LaHaye is furious that Tyndale, the company that has made a mint off Left Behind, picked up the series. He said he feels stunned and betrayed. "They are going to take the money we made for them and promote this nonsense," he said. Nonsense? Tim, have you read your own books? Hanegraaff rightly points out that LaHaye's view of the end times is a bit of a novelty; they came about through the deranged teachings of Edward Irving, a 19th century Scottish churchman with a penchant for speaking in tongues. Darby, Thompson, and Ryrie all helped spread the teachings in their study Bibles.

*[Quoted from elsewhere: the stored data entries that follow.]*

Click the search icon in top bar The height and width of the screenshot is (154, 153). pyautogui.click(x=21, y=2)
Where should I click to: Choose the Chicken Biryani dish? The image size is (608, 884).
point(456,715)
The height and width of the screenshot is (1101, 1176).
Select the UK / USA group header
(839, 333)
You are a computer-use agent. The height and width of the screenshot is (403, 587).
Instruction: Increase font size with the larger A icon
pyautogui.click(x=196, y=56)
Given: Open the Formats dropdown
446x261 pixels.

Tyndale said they're just trying to represent different perspectives. Hmm...maybe they want to make a shit-pot full of money too? Just a thought. The two are exchanging insults and nasty words about each other and their respective hermeneutics. My favorite quote is from LaHaye though:
"There are 85 percent of evangelical Christians who believe as we do. We'll see if they will be successful with the 15 percent that don't."
A couple things stand out about this. Just because 85 percent of people think you're right, doesn't make you right. You're supposed to be a Christian, Tim. You should know that from Sunday School. Second, 85 percent don't think you're right. You and Jenkins have had a lot to do with the resurrection of this silly talk embodied in the Left Behind series, but it by no means encompasses 85 percent of the church. LaHaye is also underestimating Hanegraaff's popularity and influence. The man calls himself the Bible Answer Man without a trace of irony and people call his show anyway. He'll move some books. Believe that.
I find myself in the odd position of agreeing with Hanegraaff on this one. People are better off to completely ignore the Left Behind series and read Hanegraaff's new series, and I say that sight unseen. They'll get a better lesson in church history, hermeneutics, and the role of apocalyptic literature.